**Exercise requirements:** Every line below should be copied out exactly.

(Stored records)
§ §
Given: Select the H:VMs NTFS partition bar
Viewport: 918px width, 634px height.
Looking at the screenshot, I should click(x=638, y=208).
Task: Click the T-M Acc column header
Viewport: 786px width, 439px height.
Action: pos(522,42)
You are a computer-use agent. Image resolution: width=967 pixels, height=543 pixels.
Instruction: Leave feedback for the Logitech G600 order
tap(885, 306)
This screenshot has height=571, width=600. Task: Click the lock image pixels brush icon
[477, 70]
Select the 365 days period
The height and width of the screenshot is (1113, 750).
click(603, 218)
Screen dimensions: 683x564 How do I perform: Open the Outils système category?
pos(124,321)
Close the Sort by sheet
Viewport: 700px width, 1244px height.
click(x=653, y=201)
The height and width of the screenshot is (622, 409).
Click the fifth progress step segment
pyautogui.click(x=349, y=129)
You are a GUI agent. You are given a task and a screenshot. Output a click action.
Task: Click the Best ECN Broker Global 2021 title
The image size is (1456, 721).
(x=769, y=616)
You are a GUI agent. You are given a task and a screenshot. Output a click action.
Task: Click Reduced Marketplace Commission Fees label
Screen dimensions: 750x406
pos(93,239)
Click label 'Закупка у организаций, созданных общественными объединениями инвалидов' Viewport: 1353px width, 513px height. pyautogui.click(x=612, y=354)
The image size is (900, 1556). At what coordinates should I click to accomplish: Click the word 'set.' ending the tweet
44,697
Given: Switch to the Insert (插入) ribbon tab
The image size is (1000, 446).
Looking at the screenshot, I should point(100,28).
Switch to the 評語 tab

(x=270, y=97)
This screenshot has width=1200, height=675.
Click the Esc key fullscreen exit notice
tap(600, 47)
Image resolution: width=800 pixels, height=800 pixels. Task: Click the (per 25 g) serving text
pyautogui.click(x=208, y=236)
§ §
**Response to this exercise:**
Given: Select the H:VMs NTFS partition bar
Viewport: 918px width, 634px height.
Looking at the screenshot, I should click(x=638, y=208).
Task: Click the T-M Acc column header
Viewport: 786px width, 439px height.
Action: pos(522,42)
You are a computer-use agent. Image resolution: width=967 pixels, height=543 pixels.
Instruction: Leave feedback for the Logitech G600 order
tap(885, 306)
This screenshot has height=571, width=600. Task: Click the lock image pixels brush icon
[477, 70]
Select the 365 days period
The height and width of the screenshot is (1113, 750).
click(603, 218)
Screen dimensions: 683x564 How do I perform: Open the Outils système category?
pos(124,321)
Close the Sort by sheet
Viewport: 700px width, 1244px height.
click(x=653, y=201)
The height and width of the screenshot is (622, 409).
Click the fifth progress step segment
pyautogui.click(x=349, y=129)
You are a GUI agent. You are given a task and a screenshot. Output a click action.
Task: Click the Best ECN Broker Global 2021 title
The image size is (1456, 721).
(x=769, y=616)
You are a GUI agent. You are given a task and a screenshot. Output a click action.
Task: Click Reduced Marketplace Commission Fees label
Screen dimensions: 750x406
pos(93,239)
Click label 'Закупка у организаций, созданных общественными объединениями инвалидов' Viewport: 1353px width, 513px height. pyautogui.click(x=612, y=354)
The image size is (900, 1556). At what coordinates should I click to accomplish: Click the word 'set.' ending the tweet
44,697
Given: Switch to the Insert (插入) ribbon tab
The image size is (1000, 446).
Looking at the screenshot, I should point(100,28).
Switch to the 評語 tab

(x=270, y=97)
This screenshot has width=1200, height=675.
Click the Esc key fullscreen exit notice
tap(600, 47)
Image resolution: width=800 pixels, height=800 pixels. Task: Click the (per 25 g) serving text
pyautogui.click(x=208, y=236)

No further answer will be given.